John Marks, from Chigwell, was 20 and fed up of his factory job when he volunteered for the RAF keen to join the fight against Nazi Germany after surviving countless enemy air raids in the Blitz.
After passing entry and medical tests with flying colours he was identified as pilot material.
“I was impatient to start. I wrote to the RAF and said when are you going to call me up? They told me I had to be patient,” he chuckled.
A three month wait turned into nine before Mr Marks – now a great-grandad of nine – finally got his wish and began training in December 1942.
After learning flying theory in Stratford-upon-Avon he ran the risk of U-Boat attacks in an Atlantic crossing aboard the RMS Mauretania.
He finally took to the air at flying school in Ponca City, Oklahoma, piloting light aircraft before progressing on to Harvard training planes.
Mr Marks recalled: “Night flying was a bit hairy. Once you get in the air you’ve got to come down again and we only had runways lit with flares.”
Sgt Marks completed training and arrived back home but too late to join the D-Day landings on June 6, 1944.
He and his fellow airmen waited for a posting before getting called up to fly gliders in the Far East.
The Hackney-born 95-year-old trekked to Mount Everest and visited the Taj Mahal in between keeping up his flying skills over India.

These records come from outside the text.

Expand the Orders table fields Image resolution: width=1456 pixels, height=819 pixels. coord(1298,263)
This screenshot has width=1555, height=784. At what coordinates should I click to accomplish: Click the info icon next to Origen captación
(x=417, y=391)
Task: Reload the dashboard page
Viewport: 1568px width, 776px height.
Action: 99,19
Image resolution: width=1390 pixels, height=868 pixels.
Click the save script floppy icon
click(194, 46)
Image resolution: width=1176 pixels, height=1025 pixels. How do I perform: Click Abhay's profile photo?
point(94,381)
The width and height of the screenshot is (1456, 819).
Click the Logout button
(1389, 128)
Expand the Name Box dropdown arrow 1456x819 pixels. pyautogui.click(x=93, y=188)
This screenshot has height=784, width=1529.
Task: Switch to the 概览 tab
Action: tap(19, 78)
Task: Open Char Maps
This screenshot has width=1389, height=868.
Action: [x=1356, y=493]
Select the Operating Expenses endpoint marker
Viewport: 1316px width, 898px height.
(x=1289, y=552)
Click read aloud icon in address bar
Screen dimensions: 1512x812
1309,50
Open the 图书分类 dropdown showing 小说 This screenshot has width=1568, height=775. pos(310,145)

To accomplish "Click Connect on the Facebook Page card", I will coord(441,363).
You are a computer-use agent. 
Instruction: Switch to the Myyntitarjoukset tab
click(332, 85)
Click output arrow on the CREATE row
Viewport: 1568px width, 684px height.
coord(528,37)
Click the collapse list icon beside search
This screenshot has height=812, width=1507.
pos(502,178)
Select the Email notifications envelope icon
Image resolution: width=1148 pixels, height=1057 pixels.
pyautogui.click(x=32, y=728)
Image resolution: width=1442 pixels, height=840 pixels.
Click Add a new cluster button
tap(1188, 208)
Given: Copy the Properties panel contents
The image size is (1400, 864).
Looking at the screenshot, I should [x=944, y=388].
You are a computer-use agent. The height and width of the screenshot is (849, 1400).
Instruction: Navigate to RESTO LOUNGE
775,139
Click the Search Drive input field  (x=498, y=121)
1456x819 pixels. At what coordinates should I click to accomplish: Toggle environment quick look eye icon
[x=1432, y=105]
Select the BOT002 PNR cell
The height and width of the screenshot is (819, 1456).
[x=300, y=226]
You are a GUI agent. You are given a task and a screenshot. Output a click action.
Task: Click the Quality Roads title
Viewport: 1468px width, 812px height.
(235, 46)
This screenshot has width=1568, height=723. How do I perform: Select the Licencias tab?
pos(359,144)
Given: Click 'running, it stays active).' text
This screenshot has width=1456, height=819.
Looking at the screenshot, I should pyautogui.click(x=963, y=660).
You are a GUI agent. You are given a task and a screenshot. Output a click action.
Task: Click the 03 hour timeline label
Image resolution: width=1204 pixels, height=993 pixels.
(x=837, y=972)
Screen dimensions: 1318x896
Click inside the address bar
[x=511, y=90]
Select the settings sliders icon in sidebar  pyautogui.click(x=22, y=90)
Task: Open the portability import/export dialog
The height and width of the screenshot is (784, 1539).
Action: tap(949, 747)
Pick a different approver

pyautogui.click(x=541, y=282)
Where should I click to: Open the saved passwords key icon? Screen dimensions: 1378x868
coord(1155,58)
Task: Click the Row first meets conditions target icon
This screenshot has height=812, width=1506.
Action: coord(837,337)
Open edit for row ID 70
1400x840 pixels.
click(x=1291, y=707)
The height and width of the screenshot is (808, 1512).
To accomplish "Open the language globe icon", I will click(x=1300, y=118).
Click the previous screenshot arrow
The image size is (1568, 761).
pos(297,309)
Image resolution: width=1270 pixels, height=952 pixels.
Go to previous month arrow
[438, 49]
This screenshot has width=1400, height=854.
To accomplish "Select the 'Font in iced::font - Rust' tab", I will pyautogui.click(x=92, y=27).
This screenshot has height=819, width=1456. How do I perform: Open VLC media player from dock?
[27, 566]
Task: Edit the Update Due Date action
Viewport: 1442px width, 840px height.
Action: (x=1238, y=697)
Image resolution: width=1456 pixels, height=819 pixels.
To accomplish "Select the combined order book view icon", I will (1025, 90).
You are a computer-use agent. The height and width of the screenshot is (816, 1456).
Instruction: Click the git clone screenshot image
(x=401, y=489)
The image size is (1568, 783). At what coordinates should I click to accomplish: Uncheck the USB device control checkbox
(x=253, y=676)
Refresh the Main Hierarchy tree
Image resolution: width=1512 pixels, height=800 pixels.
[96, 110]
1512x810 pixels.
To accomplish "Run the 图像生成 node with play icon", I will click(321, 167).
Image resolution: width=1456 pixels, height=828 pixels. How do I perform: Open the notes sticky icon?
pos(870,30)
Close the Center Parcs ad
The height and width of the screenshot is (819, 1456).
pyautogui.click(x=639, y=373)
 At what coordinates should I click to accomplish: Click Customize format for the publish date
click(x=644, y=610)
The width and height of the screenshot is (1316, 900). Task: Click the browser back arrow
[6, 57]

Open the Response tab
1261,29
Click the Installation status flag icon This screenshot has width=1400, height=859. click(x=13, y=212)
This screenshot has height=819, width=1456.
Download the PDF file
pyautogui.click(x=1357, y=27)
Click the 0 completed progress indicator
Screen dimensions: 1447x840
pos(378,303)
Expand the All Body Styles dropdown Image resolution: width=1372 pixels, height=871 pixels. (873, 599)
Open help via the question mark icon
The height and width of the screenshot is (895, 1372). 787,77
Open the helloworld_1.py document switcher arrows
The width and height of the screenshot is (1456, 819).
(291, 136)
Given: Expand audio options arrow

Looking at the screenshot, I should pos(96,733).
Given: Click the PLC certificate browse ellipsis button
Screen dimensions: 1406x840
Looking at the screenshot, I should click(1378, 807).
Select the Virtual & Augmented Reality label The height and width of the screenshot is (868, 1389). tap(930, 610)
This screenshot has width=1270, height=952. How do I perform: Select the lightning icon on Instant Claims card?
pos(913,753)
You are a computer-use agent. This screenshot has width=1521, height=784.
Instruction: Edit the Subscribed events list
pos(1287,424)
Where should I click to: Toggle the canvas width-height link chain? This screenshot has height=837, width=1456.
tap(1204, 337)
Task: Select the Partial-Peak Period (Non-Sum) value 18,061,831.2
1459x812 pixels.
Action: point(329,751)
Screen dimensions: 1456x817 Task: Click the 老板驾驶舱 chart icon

And he has never eaten chicken since seeing Himalayan villagers chop off the birds’ heads letting them run around before dropping them in the cooking pot.
Although Mr Marks didn’t engage in combat during the war, he was realistic about what fate might have awaited him. Especially in light of the Battle of Arnhem where the British 1st Airborne Division saw heavy losses trying to secure bridges and towns along the Allies’ line of advance to the Netherlands.
“I was disappointed not to fight, but it probably saved my life because the number of aircrew dying was pretty heavy,” he said.
“But I enjoyed my time and I was proud to be in the RAF. No one can say I dodged it,” he said.